## What the task requires
Please convert the stretch from the start of the data through the line containing "Action: [x=966, y=152]" into a Markdown table with the columns Index and Text, numbering each row and leaving out blank lines.

## Task input
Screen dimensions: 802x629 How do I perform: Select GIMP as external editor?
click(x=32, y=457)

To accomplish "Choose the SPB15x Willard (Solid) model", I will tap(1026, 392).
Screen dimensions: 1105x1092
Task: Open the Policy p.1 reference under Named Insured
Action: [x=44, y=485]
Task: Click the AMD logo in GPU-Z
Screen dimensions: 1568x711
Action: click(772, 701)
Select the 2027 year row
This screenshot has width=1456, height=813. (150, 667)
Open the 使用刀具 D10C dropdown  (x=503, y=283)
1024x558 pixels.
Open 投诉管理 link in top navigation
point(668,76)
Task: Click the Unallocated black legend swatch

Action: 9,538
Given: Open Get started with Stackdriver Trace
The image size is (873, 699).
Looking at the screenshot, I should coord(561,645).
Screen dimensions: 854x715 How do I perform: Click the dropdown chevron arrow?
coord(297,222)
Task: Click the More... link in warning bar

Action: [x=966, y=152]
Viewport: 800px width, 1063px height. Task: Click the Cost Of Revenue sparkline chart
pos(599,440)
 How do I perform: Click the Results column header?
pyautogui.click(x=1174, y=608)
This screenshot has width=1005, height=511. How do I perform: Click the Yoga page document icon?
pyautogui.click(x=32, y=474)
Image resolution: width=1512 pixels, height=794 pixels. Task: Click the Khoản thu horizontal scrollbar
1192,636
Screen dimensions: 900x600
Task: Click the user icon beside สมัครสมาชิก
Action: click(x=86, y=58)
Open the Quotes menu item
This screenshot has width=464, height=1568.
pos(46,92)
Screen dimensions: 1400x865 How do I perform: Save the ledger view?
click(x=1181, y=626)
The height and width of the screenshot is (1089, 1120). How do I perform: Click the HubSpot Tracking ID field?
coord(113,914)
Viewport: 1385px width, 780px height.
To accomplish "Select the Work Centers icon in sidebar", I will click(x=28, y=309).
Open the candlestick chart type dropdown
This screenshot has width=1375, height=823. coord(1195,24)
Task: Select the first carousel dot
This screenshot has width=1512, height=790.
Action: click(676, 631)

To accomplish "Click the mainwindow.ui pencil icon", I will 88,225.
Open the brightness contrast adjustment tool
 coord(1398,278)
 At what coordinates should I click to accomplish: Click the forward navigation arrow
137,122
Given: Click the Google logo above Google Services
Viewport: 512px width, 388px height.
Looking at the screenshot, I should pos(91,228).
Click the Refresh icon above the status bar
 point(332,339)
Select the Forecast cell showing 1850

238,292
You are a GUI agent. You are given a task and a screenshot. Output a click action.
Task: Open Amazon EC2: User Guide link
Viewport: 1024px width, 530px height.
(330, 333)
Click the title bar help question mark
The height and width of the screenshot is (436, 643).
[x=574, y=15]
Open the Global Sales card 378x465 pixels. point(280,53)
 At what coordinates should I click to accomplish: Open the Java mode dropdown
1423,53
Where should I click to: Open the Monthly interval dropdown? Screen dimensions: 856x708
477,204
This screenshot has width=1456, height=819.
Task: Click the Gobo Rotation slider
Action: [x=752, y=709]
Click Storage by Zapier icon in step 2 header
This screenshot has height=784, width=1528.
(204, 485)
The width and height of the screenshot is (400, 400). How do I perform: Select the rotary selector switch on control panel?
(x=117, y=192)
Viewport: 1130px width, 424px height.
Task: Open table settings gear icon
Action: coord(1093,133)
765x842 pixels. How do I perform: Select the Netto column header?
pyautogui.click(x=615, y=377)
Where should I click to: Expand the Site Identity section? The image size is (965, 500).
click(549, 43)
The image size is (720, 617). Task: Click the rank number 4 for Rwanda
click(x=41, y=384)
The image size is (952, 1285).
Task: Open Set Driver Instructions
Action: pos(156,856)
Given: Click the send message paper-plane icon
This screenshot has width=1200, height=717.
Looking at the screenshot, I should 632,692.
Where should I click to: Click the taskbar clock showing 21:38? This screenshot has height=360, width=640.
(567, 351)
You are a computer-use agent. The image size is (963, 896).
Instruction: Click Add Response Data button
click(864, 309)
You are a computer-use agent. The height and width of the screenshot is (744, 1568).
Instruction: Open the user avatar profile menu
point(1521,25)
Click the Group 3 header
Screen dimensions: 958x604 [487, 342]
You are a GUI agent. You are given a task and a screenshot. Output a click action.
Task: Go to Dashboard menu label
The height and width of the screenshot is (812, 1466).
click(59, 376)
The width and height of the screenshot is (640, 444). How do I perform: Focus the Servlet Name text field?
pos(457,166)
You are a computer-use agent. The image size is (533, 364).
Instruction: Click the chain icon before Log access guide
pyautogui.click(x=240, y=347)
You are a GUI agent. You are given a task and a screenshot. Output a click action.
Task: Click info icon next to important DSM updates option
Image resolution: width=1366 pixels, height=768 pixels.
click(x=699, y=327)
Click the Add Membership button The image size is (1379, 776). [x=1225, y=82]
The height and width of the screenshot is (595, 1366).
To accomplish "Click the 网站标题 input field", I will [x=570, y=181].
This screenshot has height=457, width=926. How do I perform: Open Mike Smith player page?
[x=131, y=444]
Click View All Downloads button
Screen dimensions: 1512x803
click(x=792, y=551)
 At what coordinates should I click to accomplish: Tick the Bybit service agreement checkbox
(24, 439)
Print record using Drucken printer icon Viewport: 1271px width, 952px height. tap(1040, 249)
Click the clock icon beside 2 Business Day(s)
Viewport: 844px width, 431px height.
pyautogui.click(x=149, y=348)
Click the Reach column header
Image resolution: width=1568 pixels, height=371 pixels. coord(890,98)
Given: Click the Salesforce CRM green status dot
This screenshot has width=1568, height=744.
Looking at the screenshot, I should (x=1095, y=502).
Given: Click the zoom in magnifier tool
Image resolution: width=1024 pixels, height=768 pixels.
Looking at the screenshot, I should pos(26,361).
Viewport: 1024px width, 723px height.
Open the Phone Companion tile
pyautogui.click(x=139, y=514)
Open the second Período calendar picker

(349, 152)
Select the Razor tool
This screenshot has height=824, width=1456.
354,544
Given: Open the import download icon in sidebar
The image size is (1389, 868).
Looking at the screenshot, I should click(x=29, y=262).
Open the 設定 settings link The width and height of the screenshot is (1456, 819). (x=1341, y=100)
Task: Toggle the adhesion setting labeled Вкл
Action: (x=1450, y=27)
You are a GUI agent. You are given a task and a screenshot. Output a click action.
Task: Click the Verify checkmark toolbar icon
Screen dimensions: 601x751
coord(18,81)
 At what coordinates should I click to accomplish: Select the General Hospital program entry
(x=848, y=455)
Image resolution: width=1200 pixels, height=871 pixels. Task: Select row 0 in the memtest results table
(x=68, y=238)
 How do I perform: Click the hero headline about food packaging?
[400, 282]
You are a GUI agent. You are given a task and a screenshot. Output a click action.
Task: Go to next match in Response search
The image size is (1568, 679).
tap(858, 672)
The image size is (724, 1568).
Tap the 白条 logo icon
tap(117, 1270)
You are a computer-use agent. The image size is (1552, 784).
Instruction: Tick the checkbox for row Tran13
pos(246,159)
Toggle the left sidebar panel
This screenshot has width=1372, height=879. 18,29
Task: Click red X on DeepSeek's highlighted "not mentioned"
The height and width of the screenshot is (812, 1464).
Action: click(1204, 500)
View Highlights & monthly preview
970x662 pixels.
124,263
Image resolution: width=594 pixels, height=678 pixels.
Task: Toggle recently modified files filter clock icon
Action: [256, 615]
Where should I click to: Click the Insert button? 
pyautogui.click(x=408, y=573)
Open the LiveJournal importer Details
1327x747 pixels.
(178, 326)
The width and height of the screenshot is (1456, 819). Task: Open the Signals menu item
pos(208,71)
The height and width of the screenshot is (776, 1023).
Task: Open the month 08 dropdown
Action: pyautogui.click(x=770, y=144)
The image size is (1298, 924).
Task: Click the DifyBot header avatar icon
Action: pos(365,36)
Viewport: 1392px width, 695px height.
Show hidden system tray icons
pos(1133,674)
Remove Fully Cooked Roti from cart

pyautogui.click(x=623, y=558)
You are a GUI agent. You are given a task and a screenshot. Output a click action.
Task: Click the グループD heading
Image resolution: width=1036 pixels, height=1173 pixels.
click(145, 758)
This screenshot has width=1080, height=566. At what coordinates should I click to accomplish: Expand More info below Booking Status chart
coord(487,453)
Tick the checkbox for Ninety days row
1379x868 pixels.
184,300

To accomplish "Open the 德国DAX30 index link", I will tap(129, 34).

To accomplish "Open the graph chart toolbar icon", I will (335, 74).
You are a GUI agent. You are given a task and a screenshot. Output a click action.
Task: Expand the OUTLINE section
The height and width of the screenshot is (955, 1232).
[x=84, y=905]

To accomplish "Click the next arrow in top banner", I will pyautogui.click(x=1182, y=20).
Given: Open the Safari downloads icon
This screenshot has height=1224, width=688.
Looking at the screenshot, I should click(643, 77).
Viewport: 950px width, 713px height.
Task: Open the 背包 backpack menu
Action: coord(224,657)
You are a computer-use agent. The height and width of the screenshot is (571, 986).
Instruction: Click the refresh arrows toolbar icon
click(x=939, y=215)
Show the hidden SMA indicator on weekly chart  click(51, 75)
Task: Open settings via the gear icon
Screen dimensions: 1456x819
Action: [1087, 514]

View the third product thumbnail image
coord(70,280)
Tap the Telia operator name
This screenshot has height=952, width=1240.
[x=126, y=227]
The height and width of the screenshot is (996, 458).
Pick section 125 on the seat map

## Result below
| Index | Text |
|---|---|
| 1 | Screen dimensions: 802x629 How do I perform: Select GIMP as external editor? |
| 2 | click(x=32, y=457) |
| 3 | To accomplish "Choose the SPB15x Willard (Solid) model", I will tap(1026, 392). |
| 4 | Screen dimensions: 1105x1092 |
| 5 | Task: Open the Policy p.1 reference under Named Insured |
| 6 | Action: [x=44, y=485] |
| 7 | Task: Click the AMD logo in GPU-Z |
| 8 | Screen dimensions: 1568x711 |
| 9 | Action: click(772, 701) |
| 10 | Select the 2027 year row |
| 11 | This screenshot has width=1456, height=813. (150, 667) |
| 12 | Open the 使用刀具 D10C dropdown  (x=503, y=283) |
| 13 | 1024x558 pixels. |
| 14 | Open 投诉管理 link in top navigation |
| 15 | point(668,76) |
| 16 | Task: Click the Unallocated black legend swatch |
| 17 | Action: 9,538 |
| 18 | Given: Open Get started with Stackdriver Trace |
| 19 | The image size is (873, 699). |
| 20 | Looking at the screenshot, I should coord(561,645). |
| 21 | Screen dimensions: 854x715 How do I perform: Click the dropdown chevron arrow? |
| 22 | coord(297,222) |
| 23 | Task: Click the More... link in warning bar |
| 24 | Action: [x=966, y=152] |